To be done:
1. In the passage on the Allied advance of late 1944, on what date was Third Army to launch its new offensive?
2. Quote word for word the part of the passage on the Allied advance of late 1944 starting with "By the standards" and going on through "190,000 German prisoners.".

By the standards of the Western allies, if not by those of the Russians or Germans, they had accepted painful casualties. Between 1 September and 16 December 1944, the U.S. First Army lost 7,024 men killed, 35,155 wounded, and 4,860 missing and captured; Ninth Army had suffered 10,056 casualties of all kinds during its brief existence; Third Army’s losses were 53,182. The three armies had sustained an additional 113,742 non-battle casualties, mostly trench foot and combat fatigue. They had also lost almost a thousand tanks. Some of these were recoverable, and all were easily replaced. They had taken 190,000 German prisoners.
Yet, “to put it candidly,” wrote Bradley later, “my plan to smash through to the Rhine and encircle the Ruhr had failed . . . Between our front and the Rhine, a determined enemy held every foot of ground and would not yield. Each day the weather grew colder, our troops more miserable. We were mired in a ghastly war of attrition.” Eisenhower at Maastricht committed himself to more of the same, a continuation of the slow, dogged advance across the front. Hodges’s First Army would maintain its advance across the Roer. Patch’s Seventh Army would continue to support Patton, whose Third Army would launch a new offensive on 19 December, for which its commander cherished high hopes. Not one of the great men who gathered at Maastricht, not to mention the humble footsoldiers slogging through hills and forests in the snow and mud of mid-December, possessed any inkling that Hitler might have plans of his own.

Data excerpt:
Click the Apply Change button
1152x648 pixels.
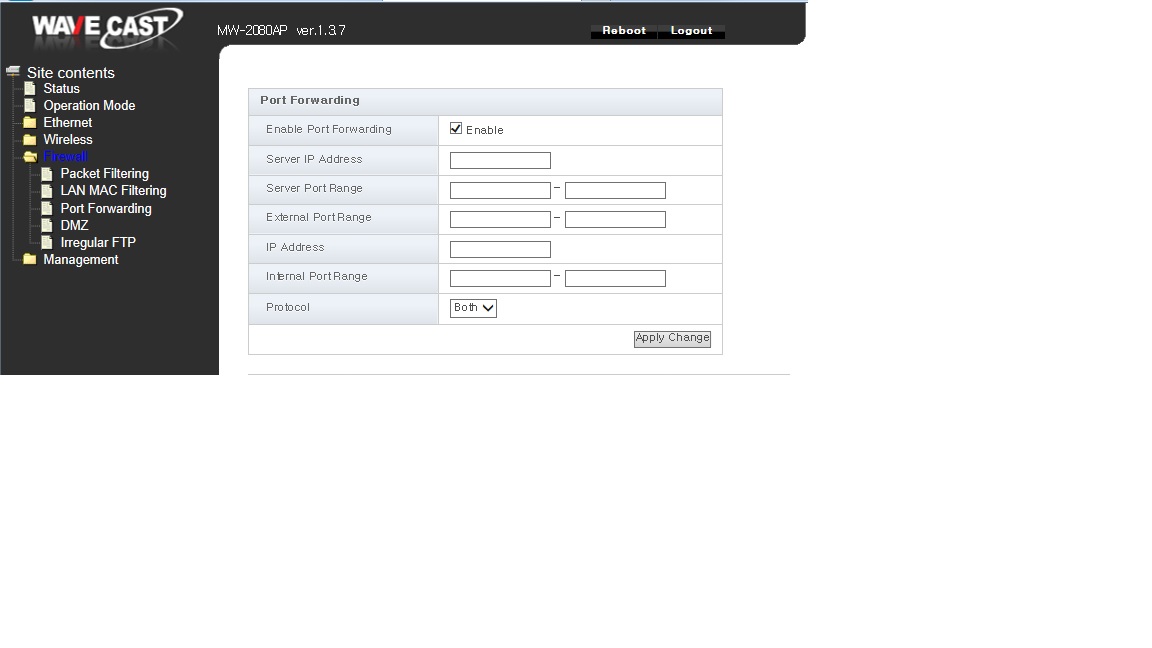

Task results:
1. 19 December

2.
By the standards of the Western allies, if not by those of the Russians or Germans, they had accepted painful casualties. Between 1 September and 16 December 1944, the U.S. First Army lost 7,024 men killed, 35,155 wounded, and 4,860 missing and captured; Ninth Army had suffered 10,056 casualties of all kinds during its brief existence; Third Army’s losses were 53,182. The three armies had sustained an additional 113,742 non-battle casualties, mostly trench foot and combat fatigue. They had also lost almost a thousand tanks. Some of these were recoverable, and all were easily replaced. They had taken 190,000 German prisoners.